Review: This Impossible Light by Lily Myers
From the YouTube slam poetry star of “Shrinking Women” (more than 5 million views!) comes a novel in verse about body image, eating disorders, self-worth, mothers and daughters, and the psychological scars we inherit from our parents.
Sixteen-year-old Ivy’s world is in flux. Her dad has moved out, her mother is withdrawn, her brother is off at college, and her best friend, Anna, has grown distant. Worst of all, Ivy’s body won t stop expanding. She’s getting taller and curvier, with no end in sight. Even her beloved math class offers no clear solution to the imbalanced equation that has become Ivy s life.
Everything feels off-kilter until a skipped meal leads to a boost in confidence and reminds Ivy that her life is her own. If Ivy can just limit what she eats the way her mother seems to she can stop herself from growing, focus on the upcoming math competition, and reclaim control of her life. But when her disordered eating leads to missed opportunities and a devastating health scare, Ivy realizes that she must weigh her mother’s issues against her own, and discover what it means to be a part of and apart from her family.

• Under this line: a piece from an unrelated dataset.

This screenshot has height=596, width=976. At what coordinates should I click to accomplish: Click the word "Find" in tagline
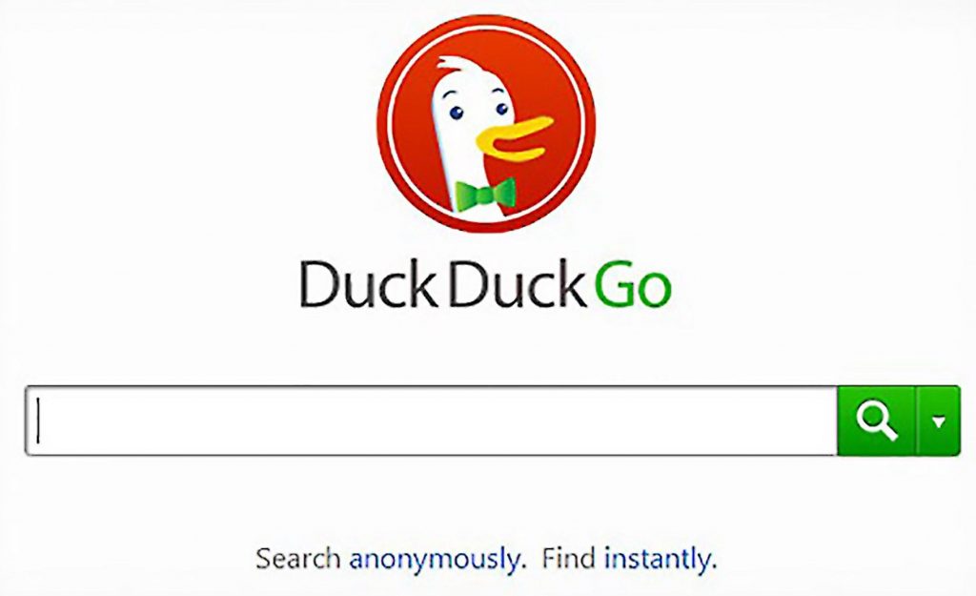tap(569, 558)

This Impossible Light explores the powerful reality that identity and self-worth must be taught before they are learned. Perfect for fans of Laurie Halse Anderson and Ellen Hopkins.”

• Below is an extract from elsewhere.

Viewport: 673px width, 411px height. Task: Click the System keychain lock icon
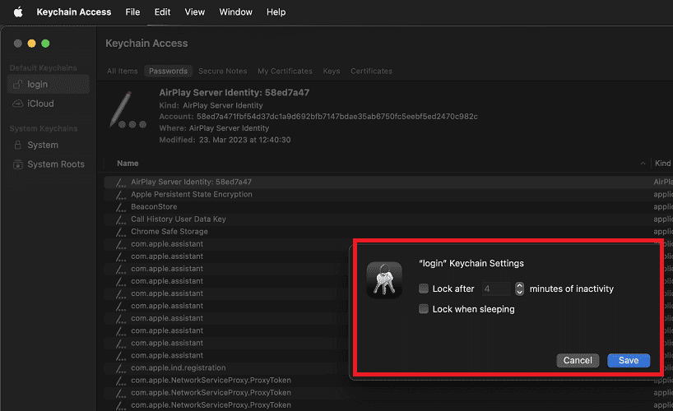[18, 145]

*Book Received in Exchange for Honest Opinion/Review*
Heavy, dense, thought-provoking, and hauntingly accurate, Lily Myers takes a look into the dramatic, ugly, and damaging world of eating disorders. The verse is elegant and powerful, and the story line will draw you in. If you are looking for a light read, this book is not your book. This book is a lot, and I will even admit that I had to read it with breaks because it will bring you down before it lifts you back up.
Lily Myers painfully captures eating disorders to a T. From the need for control, to the downward spiral, to the daily battle to just try. As someone who has struggled with an eating disorder, this book is the truth. No matter how sad, and heart-breaking it is, its a daily battle and struggle. The inner demons that Ivy struggles should resonate among all women who have ever looked in the mirror and struggled with the reflection they saw staring back at them. It is also a chilling reminder that while Ivy was battling so many demons, those who loved her most couldn’t even tell. She wore her mask well, and as a result left me with my emotions raw.
This book is weighing heavily on my soul, but as I close the last page, I am feeling one last remaining emotion, hope. I feel comfort knowing Ivy is attempting to find resolution in life, and knowing that it is okay to relinquish some of the control, if only for a little bit.